HIV No Independent Risk Factor for Severe Heart Disease

HIV patients are not facing more
cardiac problems than others
© Hemera

Researchers at the Emory University Health Sciences Center studied patients who underwent cardiac catheterisation due to acute coronary syndrome or an abnormal cardiac stress test at Grady Memorial Hospital in Atlanta.

The patients were evaluated for HIV infection, common cardiac risk factors, highly active anti-retroviral therapy (HAART) and findings on coronary angiography.

"We then used multivariate analyses to determine the relationship between HIV status and angiographically severe CAD in 525 patients," explains Emory Heart Center cardiologist and research team member Srikanth Sola, MD. "We found that five percent were HIV positive and 21 percent were admitted with a heart attack. But only 1.4 percent of the heart attack group was HIV positive."

※

Tasks to carry out:
**1)** Quote the article on HIV and heart disease word for word, starting with "HIV No Independent" and going on through "Hospital in Atlanta.".
**2)** Continue the article on HIV and heart disease from the point where it stops.

Data block:
※

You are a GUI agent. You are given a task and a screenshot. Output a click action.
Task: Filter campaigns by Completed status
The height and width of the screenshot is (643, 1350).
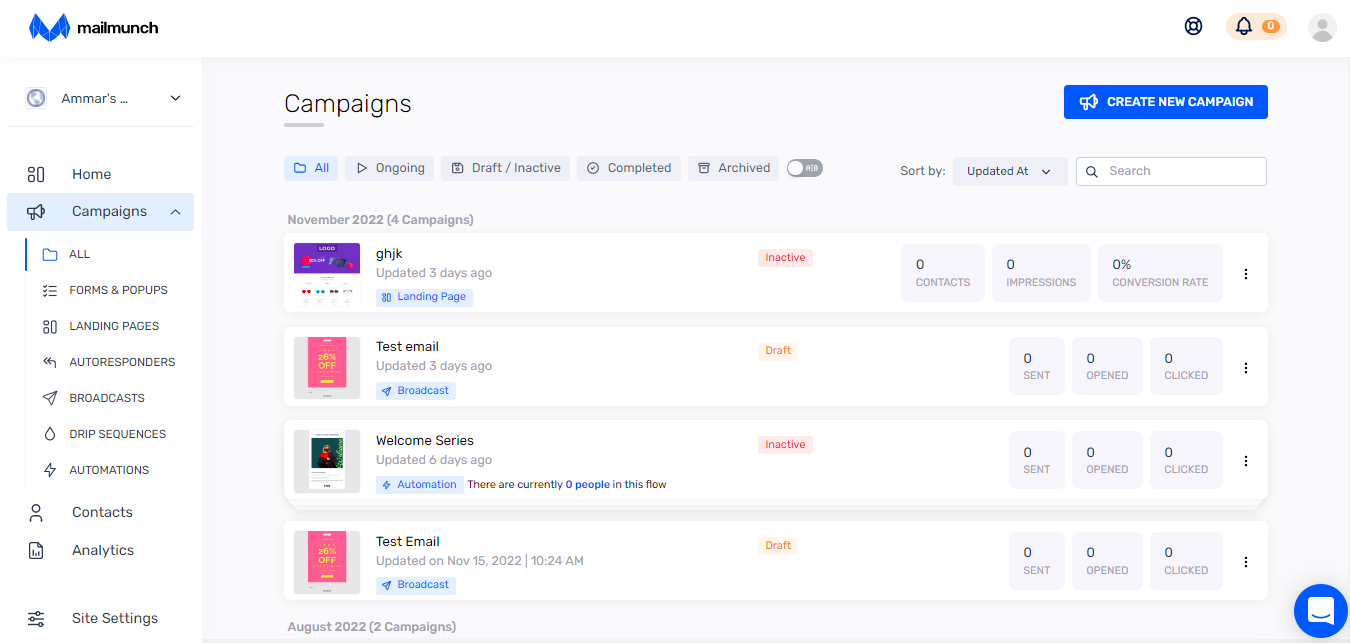tap(628, 168)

※

Answers to this exercise:
**1)**
HIV No Independent Risk Factor for Severe Heart Disease

HIV patients are not facing more
cardiac problems than others
© Hemera

Researchers at the Emory University Health Sciences Center studied patients who underwent cardiac catheterisation due to acute coronary syndrome or an abnormal cardiac stress test at Grady Memorial Hospital in Atlanta.

**2)**
Cardiac catheterisation revealed that 213 patients (45%) had severe CAD stenosis and 14 patients of these patients were HIV positive. "At first, it appeared that HIV status was significantly associated with angiographically severe heart disease. However, after we adjusted for age, gender, hypertension, diabetes, high cholesterol levels and tobacco use, HIV status was no longer associated with severe CAD," says Dr. Sola. "In fact, there was no significant relationship between angiographically significant CAD and HAART, CD4 count, or HIV viral load."

The Emory researchers concluded that, although HIV infection is common in an urban population referred for cardiac catheterisation, it was not a significant risk factor for severe CAD.

"This suggests that factors other than HIV play a significant role in the development of severe CAD in patients who are HIV positive. Lifestyle and traditional cardiac risk factors like hypertension, hyperlipidemia or tobacco appear to play a larger role than HIV in the development of CAD," Dr. Sola states. He adds that the researchers were surprised by their findings.